(Stored items from a collection)
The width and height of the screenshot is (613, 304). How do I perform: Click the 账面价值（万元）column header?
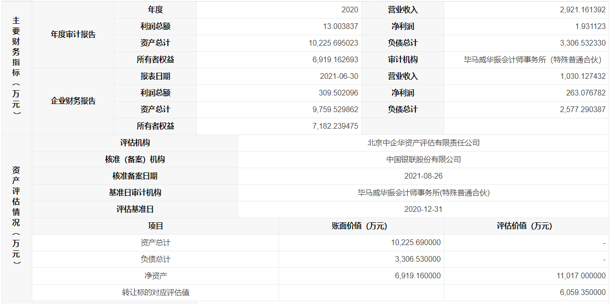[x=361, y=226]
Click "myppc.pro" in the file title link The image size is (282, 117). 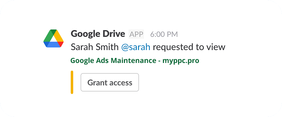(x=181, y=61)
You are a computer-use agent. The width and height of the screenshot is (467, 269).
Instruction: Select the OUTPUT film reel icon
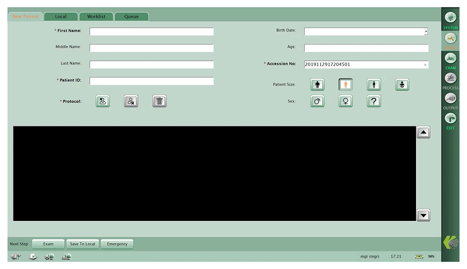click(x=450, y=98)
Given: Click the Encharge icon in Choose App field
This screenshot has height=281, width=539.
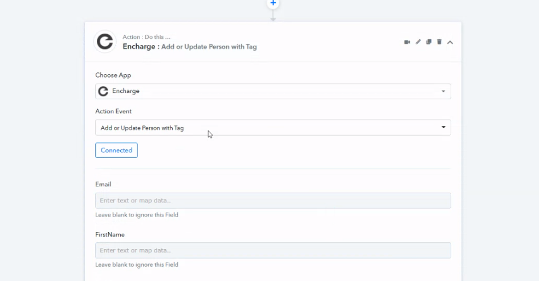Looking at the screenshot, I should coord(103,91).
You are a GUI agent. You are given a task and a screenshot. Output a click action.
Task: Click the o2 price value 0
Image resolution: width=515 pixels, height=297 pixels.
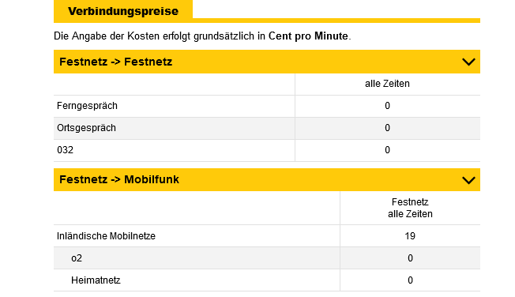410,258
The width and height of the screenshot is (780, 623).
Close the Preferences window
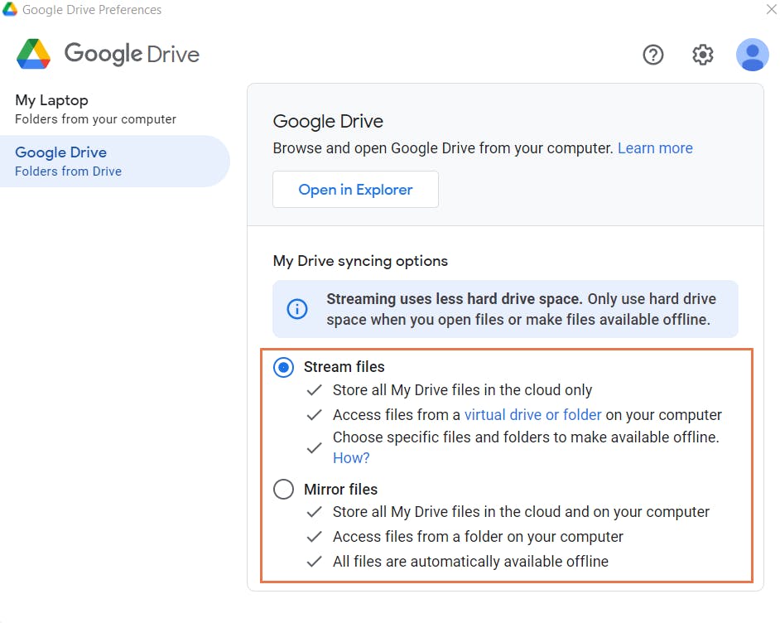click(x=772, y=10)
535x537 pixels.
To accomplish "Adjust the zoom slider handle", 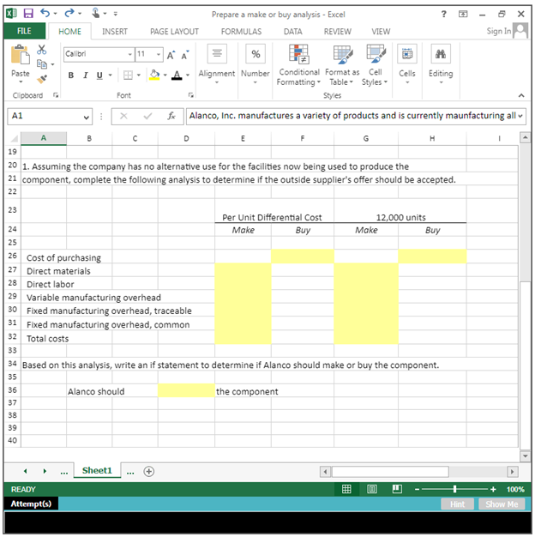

==

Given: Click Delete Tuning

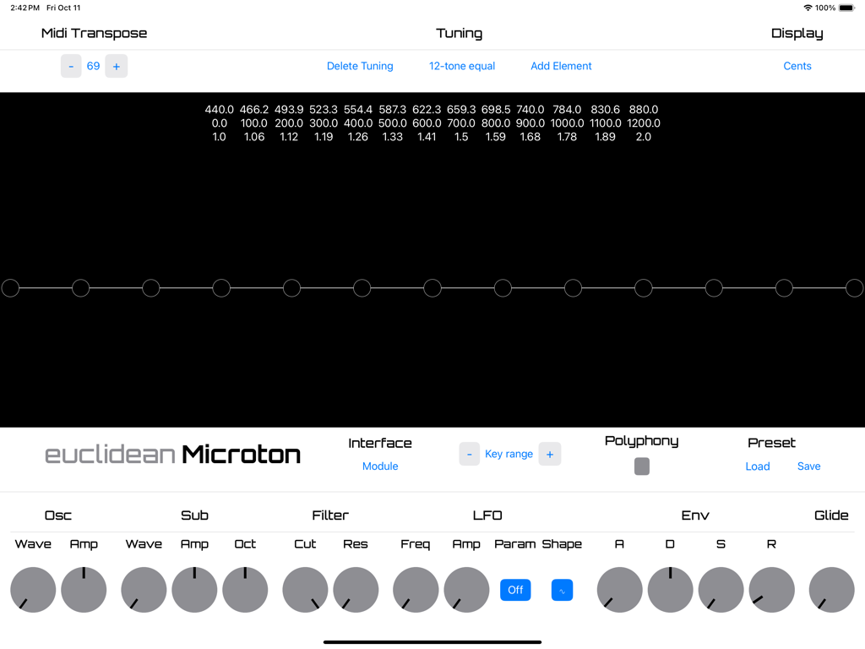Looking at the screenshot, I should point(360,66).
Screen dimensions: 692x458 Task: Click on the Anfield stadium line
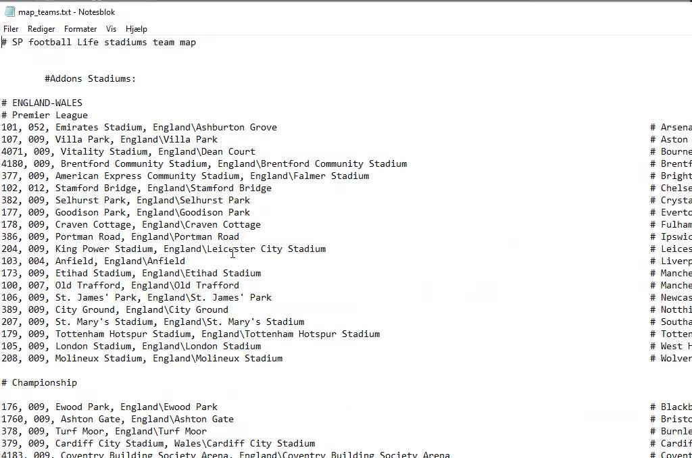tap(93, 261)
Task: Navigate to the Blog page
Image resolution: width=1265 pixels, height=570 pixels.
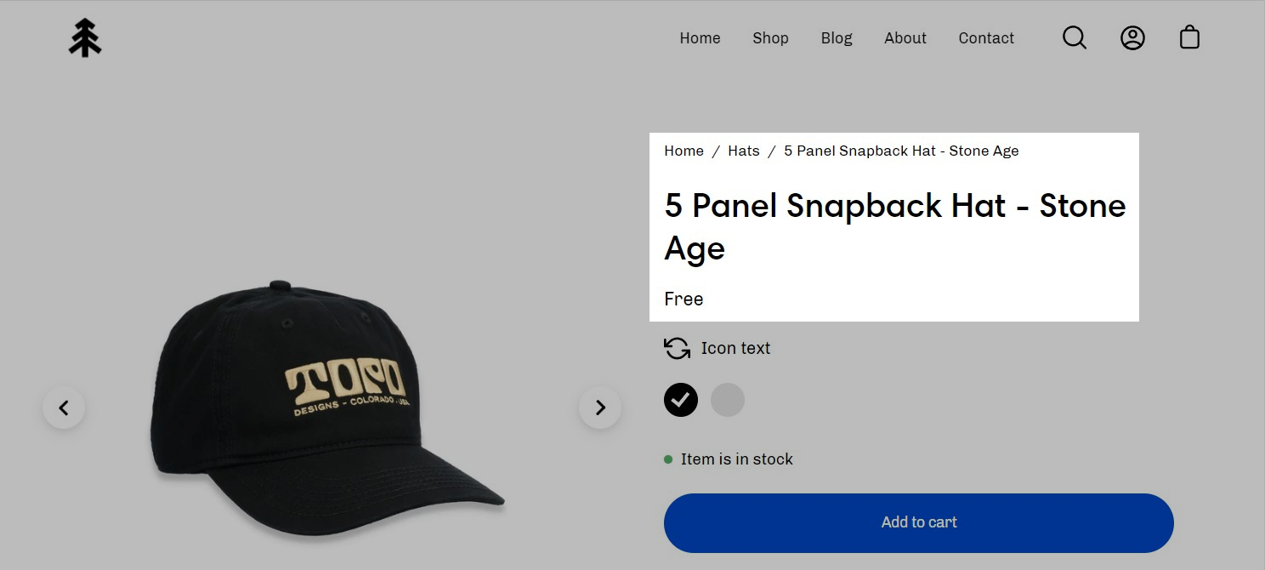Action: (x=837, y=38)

*Your task*
Reproduce the lines from the line containing "Given: Click Delete Tuning" through the line containing "Action: (x=837, y=38)", with both of those lines included. Omit the pictures from your answer.

*Full response*
Given: Click Delete Tuning

Looking at the screenshot, I should point(360,66).
Screen dimensions: 692x458 Task: Click on the Anfield stadium line
tap(93, 261)
Task: Navigate to the Blog page
Image resolution: width=1265 pixels, height=570 pixels.
Action: (x=837, y=38)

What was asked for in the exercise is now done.